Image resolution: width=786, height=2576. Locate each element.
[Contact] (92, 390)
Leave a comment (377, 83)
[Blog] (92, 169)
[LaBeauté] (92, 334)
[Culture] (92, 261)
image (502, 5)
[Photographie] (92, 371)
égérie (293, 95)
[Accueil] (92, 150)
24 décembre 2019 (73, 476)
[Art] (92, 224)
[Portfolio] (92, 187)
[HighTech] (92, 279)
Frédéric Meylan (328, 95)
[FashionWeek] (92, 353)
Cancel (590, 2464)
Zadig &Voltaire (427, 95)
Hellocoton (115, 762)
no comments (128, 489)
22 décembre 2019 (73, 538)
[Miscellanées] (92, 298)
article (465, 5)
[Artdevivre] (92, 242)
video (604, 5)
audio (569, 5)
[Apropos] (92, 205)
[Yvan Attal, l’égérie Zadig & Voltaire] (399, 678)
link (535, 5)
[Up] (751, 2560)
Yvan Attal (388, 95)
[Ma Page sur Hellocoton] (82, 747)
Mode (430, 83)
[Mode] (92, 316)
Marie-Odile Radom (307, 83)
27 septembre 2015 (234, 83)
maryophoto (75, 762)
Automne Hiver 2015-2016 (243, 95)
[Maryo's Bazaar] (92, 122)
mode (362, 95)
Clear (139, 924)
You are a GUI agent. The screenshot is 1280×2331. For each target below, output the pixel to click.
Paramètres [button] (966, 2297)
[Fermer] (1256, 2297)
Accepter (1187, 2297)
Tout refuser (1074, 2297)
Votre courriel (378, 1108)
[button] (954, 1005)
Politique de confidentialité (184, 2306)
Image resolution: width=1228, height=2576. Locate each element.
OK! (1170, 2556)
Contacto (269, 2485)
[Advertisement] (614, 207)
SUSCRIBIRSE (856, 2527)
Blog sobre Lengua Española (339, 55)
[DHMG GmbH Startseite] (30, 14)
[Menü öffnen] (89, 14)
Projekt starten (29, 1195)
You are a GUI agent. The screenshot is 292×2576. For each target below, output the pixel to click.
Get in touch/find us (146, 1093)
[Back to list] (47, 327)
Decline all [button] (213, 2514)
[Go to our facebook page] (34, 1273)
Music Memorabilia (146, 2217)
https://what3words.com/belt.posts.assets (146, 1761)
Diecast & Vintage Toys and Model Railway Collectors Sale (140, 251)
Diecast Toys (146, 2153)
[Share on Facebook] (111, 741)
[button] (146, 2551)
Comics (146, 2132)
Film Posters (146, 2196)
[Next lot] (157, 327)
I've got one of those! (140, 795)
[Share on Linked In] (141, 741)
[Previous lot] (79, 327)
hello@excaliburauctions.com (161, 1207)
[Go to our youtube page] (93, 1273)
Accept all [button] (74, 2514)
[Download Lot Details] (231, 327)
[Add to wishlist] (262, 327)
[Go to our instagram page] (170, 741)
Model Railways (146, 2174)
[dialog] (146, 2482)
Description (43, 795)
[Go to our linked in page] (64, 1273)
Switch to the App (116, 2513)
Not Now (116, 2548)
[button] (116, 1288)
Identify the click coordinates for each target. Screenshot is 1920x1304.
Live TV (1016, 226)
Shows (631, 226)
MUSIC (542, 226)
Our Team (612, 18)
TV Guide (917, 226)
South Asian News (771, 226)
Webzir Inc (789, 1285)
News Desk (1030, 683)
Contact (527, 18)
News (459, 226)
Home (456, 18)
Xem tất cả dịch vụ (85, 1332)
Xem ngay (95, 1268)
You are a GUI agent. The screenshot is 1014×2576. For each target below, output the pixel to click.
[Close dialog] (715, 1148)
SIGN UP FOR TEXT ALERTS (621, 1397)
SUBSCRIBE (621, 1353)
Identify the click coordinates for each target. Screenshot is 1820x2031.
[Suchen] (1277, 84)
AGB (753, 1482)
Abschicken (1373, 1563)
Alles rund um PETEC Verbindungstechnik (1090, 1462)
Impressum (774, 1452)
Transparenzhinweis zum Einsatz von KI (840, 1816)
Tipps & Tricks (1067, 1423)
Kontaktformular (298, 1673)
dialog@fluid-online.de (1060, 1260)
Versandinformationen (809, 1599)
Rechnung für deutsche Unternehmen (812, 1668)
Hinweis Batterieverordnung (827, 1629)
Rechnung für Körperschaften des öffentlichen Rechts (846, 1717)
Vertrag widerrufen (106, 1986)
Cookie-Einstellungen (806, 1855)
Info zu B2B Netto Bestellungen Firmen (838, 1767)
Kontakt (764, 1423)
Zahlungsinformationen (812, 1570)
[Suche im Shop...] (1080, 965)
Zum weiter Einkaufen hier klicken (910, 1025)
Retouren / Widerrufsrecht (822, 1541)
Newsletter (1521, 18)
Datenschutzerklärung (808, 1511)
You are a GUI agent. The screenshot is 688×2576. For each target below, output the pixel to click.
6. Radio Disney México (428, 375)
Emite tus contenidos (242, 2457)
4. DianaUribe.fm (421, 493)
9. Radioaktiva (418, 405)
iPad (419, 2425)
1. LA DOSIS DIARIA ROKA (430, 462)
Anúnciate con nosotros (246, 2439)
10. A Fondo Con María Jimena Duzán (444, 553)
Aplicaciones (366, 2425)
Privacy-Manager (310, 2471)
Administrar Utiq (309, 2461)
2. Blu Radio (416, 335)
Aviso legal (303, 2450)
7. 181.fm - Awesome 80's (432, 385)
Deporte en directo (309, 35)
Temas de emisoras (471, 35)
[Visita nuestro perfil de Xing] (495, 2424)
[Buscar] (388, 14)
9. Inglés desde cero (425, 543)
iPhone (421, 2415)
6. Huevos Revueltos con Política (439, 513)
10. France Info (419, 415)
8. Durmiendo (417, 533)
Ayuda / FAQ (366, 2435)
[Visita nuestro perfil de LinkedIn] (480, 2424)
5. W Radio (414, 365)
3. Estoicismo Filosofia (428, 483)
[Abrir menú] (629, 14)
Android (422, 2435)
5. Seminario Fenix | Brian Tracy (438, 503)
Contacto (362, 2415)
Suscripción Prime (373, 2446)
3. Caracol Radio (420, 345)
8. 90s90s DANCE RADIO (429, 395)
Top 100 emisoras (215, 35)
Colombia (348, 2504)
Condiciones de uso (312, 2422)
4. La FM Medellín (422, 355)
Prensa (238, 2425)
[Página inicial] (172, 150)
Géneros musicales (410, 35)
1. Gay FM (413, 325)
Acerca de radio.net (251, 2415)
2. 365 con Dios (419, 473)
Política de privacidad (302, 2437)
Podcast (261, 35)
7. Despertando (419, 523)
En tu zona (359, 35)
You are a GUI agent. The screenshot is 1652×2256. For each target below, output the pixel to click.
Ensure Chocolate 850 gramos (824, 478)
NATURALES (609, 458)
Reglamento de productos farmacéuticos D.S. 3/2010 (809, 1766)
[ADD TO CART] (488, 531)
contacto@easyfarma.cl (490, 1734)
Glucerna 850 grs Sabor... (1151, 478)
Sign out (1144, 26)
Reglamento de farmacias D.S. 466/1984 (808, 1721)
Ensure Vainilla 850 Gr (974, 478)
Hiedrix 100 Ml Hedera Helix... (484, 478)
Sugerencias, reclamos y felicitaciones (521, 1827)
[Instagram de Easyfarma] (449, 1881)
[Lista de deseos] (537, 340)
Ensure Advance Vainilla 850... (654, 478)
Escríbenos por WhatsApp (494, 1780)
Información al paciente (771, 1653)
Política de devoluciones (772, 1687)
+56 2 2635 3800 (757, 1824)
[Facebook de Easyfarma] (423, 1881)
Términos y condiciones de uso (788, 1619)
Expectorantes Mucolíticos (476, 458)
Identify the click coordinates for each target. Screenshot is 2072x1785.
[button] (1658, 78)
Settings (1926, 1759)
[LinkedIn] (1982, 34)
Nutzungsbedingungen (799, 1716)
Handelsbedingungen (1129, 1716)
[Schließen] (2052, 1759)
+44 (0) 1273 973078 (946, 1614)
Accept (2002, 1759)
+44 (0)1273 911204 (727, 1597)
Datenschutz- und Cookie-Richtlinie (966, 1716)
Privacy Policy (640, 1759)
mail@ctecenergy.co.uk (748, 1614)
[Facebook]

---*---

_ACTIVITY_
Output all lines from the beginning of the data up to the line holding "[Ma Page sur Hellocoton] (82, 747)", that line included, exactly as written.

_SOLUTION_
Image resolution: width=786, height=2576. Locate each element.
[Contact] (92, 390)
Leave a comment (377, 83)
[Blog] (92, 169)
[LaBeauté] (92, 334)
[Culture] (92, 261)
image (502, 5)
[Photographie] (92, 371)
égérie (293, 95)
[Accueil] (92, 150)
24 décembre 2019 (73, 476)
[Art] (92, 224)
[Portfolio] (92, 187)
[HighTech] (92, 279)
Frédéric Meylan (328, 95)
[FashionWeek] (92, 353)
Cancel (590, 2464)
Zadig &Voltaire (427, 95)
Hellocoton (115, 762)
no comments (128, 489)
22 décembre 2019 (73, 538)
[Miscellanées] (92, 298)
article (465, 5)
[Artdevivre] (92, 242)
video (604, 5)
audio (569, 5)
[Apropos] (92, 205)
[Yvan Attal, l’égérie Zadig & Voltaire] (399, 678)
link (535, 5)
[Up] (751, 2560)
Yvan Attal (388, 95)
[Ma Page sur Hellocoton] (82, 747)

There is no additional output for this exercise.